WORK ITEM:
Would you count the lines of the listing that carry the word "pixels"? Give only the resulting number.

DATA SECTION:

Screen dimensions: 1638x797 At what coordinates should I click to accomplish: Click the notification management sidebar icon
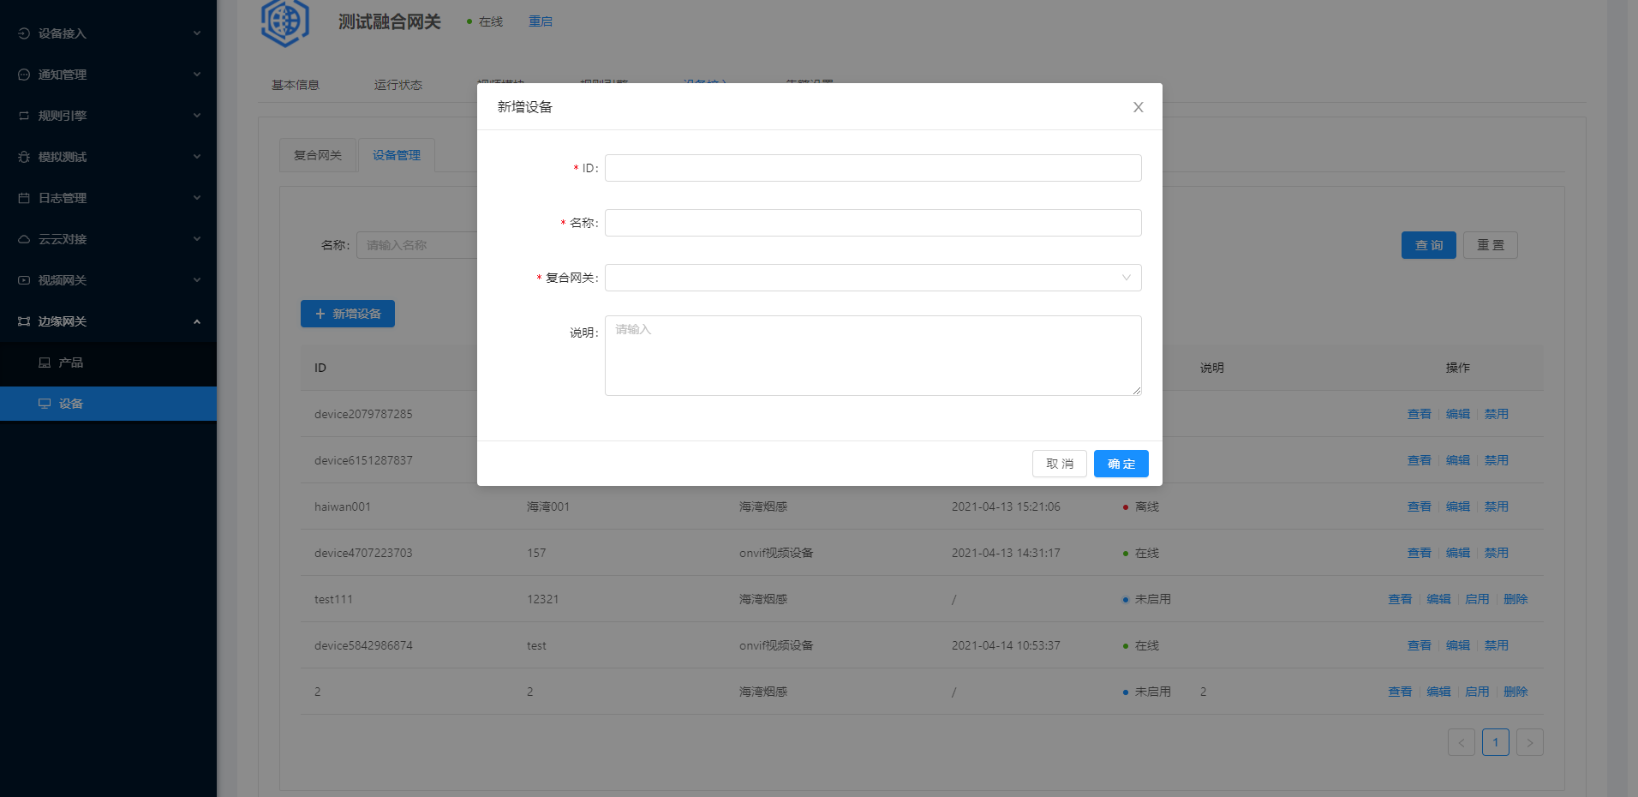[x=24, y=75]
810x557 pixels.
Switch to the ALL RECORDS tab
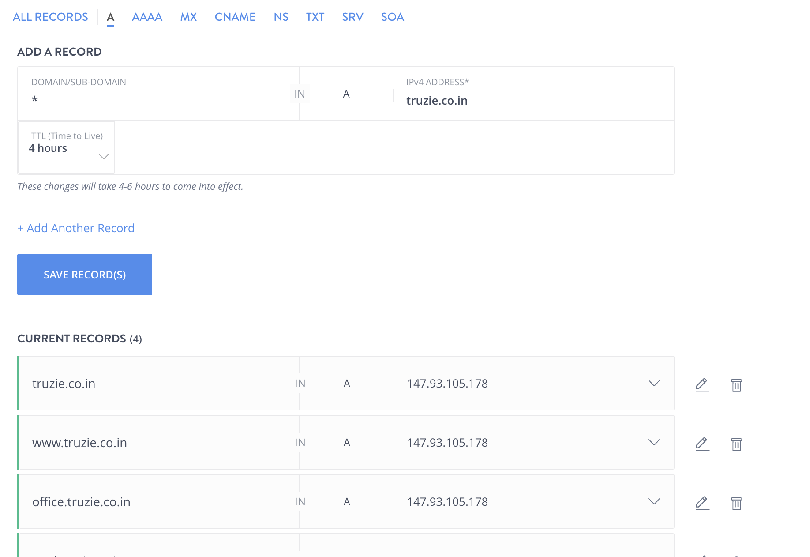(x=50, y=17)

---

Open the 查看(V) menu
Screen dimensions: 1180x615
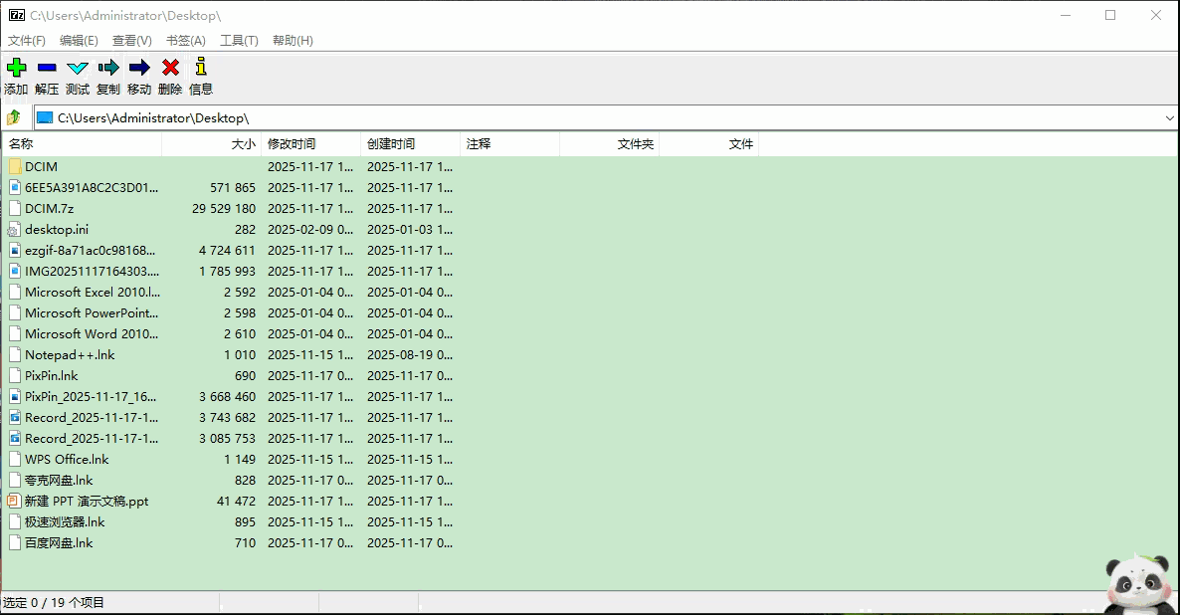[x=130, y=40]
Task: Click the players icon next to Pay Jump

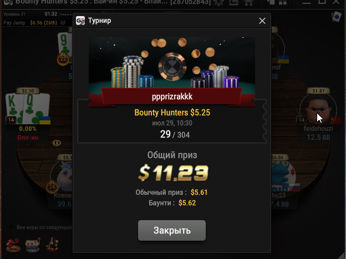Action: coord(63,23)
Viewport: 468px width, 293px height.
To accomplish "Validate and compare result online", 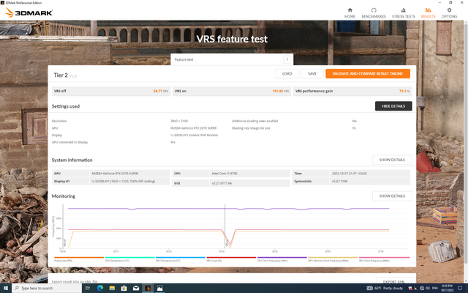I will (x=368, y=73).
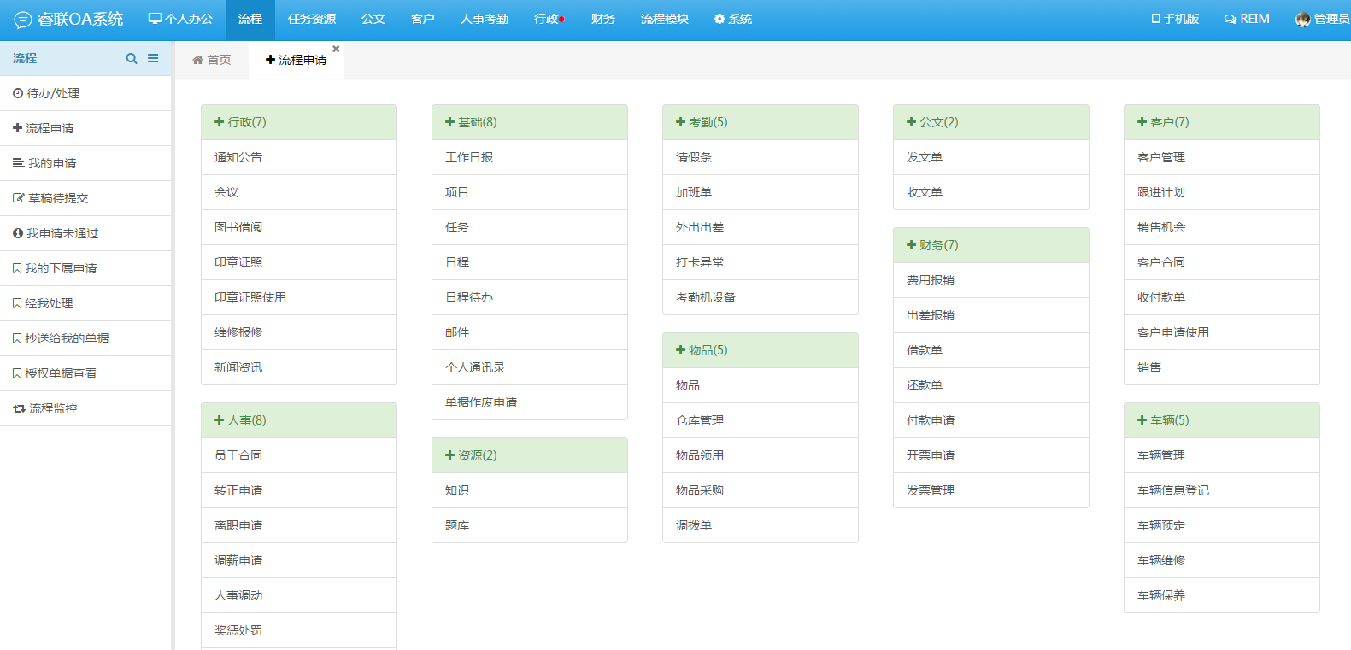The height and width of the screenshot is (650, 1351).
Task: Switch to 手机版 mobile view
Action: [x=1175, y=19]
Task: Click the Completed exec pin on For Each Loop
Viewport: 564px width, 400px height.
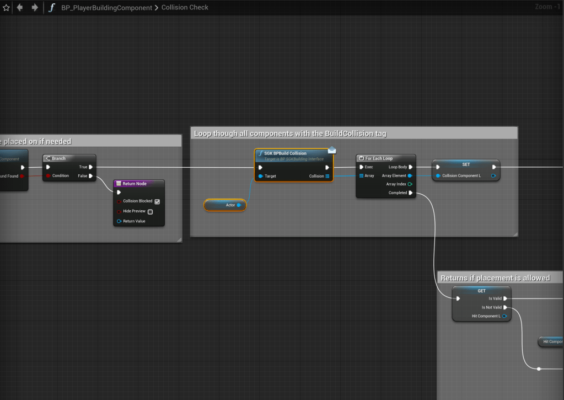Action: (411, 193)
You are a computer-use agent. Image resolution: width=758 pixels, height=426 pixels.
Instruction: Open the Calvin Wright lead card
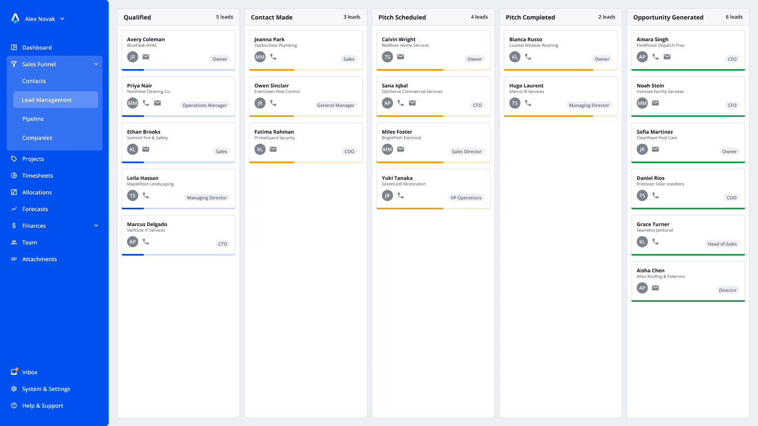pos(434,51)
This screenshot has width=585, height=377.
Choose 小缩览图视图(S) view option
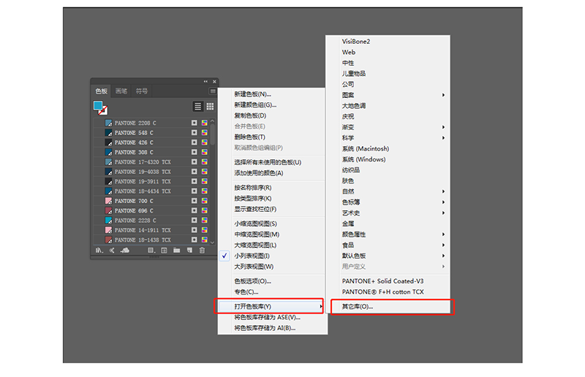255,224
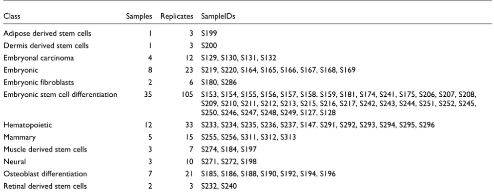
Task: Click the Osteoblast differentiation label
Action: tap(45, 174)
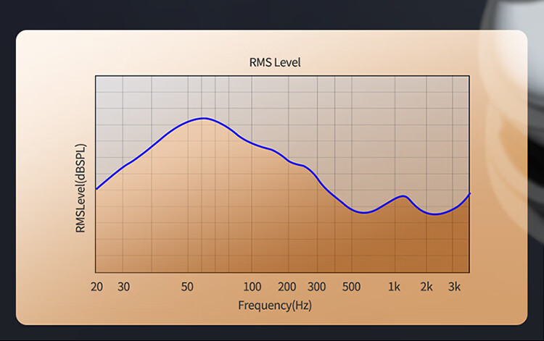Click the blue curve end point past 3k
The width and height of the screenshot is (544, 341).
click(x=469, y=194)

ANSWER TO THIS PROBLEM:
2